According to the tribal witch doctors we call weathermen, it’s going to hit 90 degrees today. Yesterday wasn’t too far from that, and where I live it tends to be at least fairly humid most of the time. Plus, I’ve just always dealt better with the cold than with the heat. But this put me in mind of something interesting—why people used to get up so early in the day.
There was a tree that had sprung up in the middle of a large bush and went unnoticed for long enough that its trunk was now about 4 inches around. This is close enough to the neighbor’s house that the tree was growing over the fence and getting in the way of her lawn crew.
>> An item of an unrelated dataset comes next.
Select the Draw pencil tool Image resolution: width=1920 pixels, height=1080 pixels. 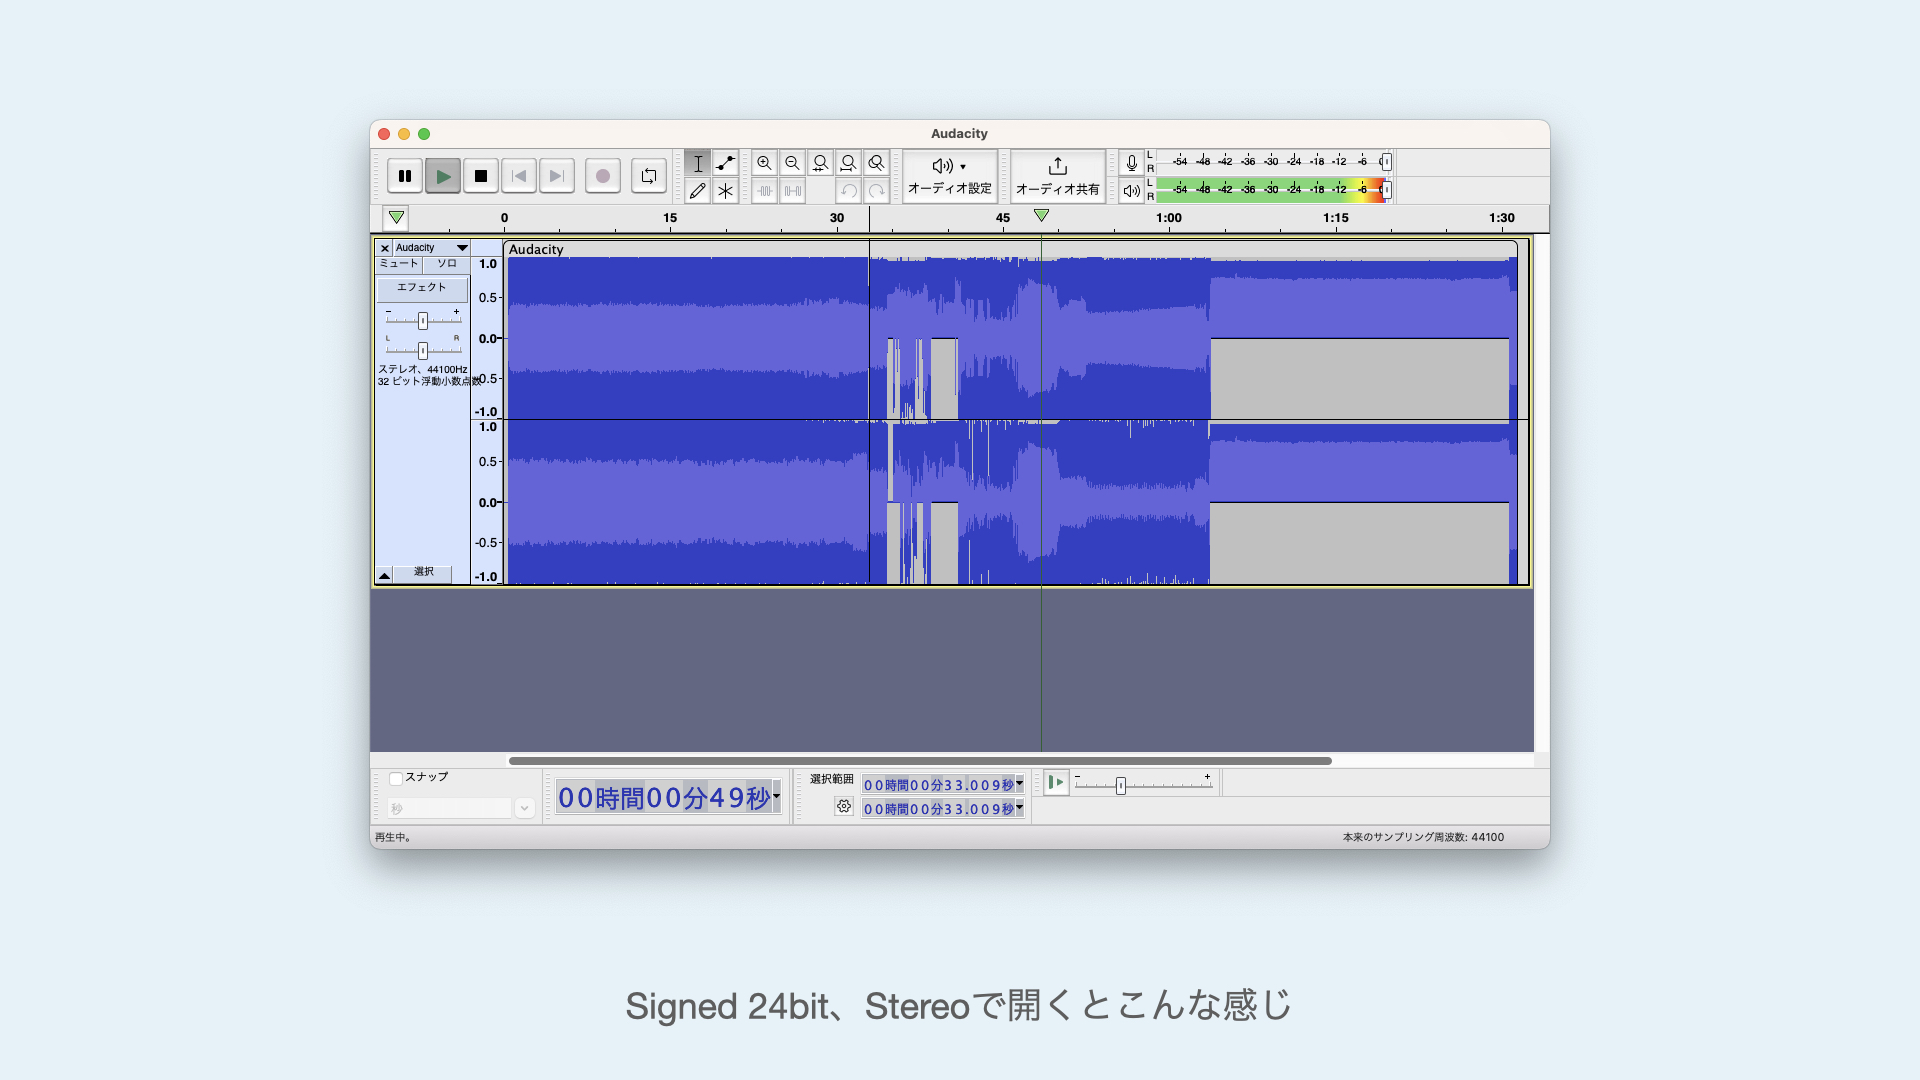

Both to be a good neighbor and for the sake of the lilac bush it was growing it, it was time for the tree to go.
I don’t own any kind of powered saw; when I remove small trees and thick branches, I do it with my bow saw. It’s not that hard, but it is work, and work creates heat. Generating a lot of heat isn’t much fun on a cold day, and it’s miserable on a hot day, so I decided to saw the weed tree down in the morning, before work, and before the heat of the day settled in. This got me to thinking about why it was that farmers—who for most of history was most of humanity—would get up at the crack of dawn. If you’re going to be doing a lot of manual labor, it’s far preferable to do it early in the morning, before the day has gotten hot. Once the day gets hot it takes a long time to cool off again, and often doesn’t cool much before the sun sets.
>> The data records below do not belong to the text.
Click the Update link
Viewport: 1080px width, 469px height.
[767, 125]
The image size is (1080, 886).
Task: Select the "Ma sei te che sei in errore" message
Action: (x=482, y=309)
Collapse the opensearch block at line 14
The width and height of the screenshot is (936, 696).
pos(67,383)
Whether or not people actually kept working throughout the day, there would have been basically no way for them to have continued to work at the same level of output as before it got hot. The human capacity for work is dependent on the environment. Of course where it gets really hot people have a tendency to eat a big meal then take a nap during the hottest part of the day. As the saying from tropical regions goes, only mad dogs and Englishmen go out in the midday sun. Even outside of hot regions, though, it makes sense to take advantage of the times when one can actually put in hard work, rather than just slowly suffer.
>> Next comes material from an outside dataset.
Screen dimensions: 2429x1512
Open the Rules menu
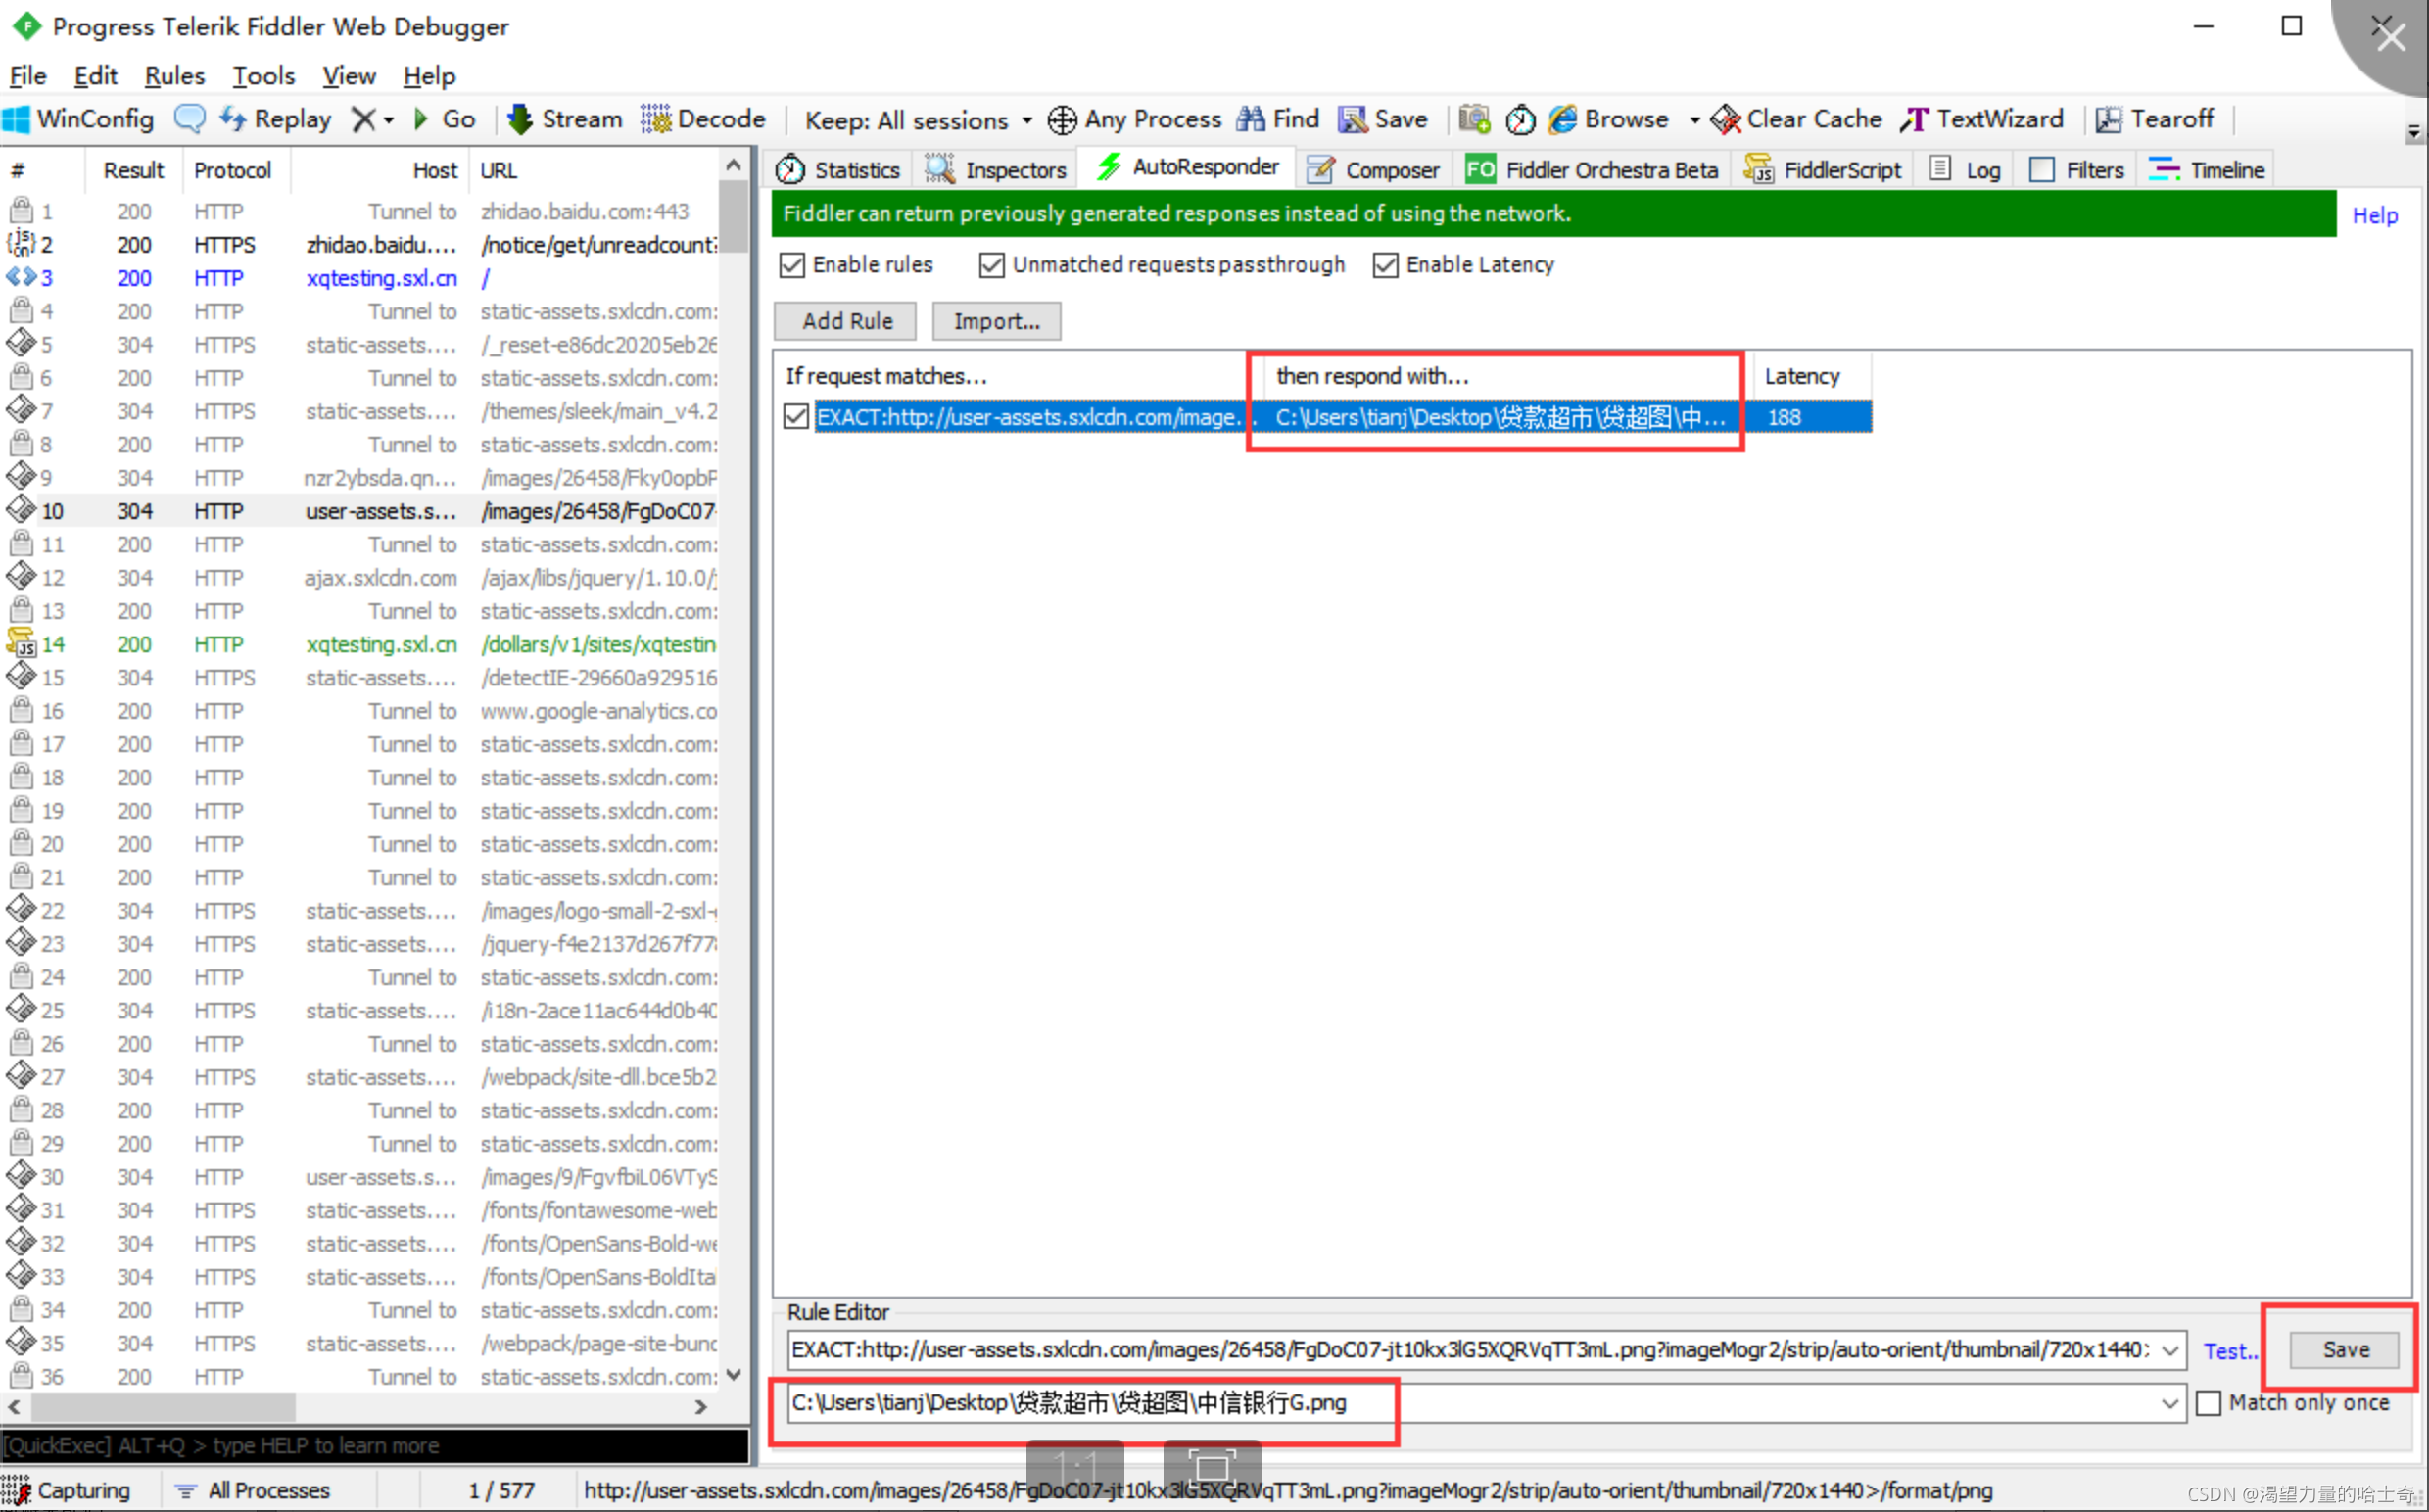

This, I think, helps to explain why waking up late is so associated with laziness. If a man who works outside waits to get up until it’s hot, he’s not going to be able to get much nearly as much done in a day. There is, also, the issue of light availability; one does not do much farming by lamplight. I don’t want to entirely discount it, but especially in summer, there is just a ton of daylight available. Outside of farming and other outdoor labors, the issue of heat, in the days before air conditioning, is far more pressing than the issue of light. Even inside of buildings, it gets quite hot on a hot day. It may be delayed by an hour or two from how hot it gets outside, but having put in work inside of an unairconditioned building in summertime, it doesn’t stay cool nearly as long as one would like. Granted, one can still write as quickly in the heat, but many of the other trades still involve moving and pushing and pulling; things that generate heat.
I’ve no way of knowing if this really was it, but it does strike me that someone who waits to get out of bed until one can no longer reasonably expect him to do work would seem very lazy, and indeed might well be very lazy. (Programmers, who always work in air conditioned environments and who move exceedingly little while they do so are notorious for preferring to work at night, rather than during the day. Having a wife and children I’ve mostly adapted to working during normal hours, but it would be very easy to slip back to a more natural way of working…)
[Update: Paul, in the comments, pointed out that I got the phrase about mad dogs and Englishmen. It comes from a 1931 Noel Coward song, Mad Dogs and Englishmen, and contains the refrain “Mad dogs and Englishmen go out in the midday sun”, as well as descriptions of how everyone else is too sensible to go out in the midday sun. You an see Mr. Coward performing the song on YouTube.]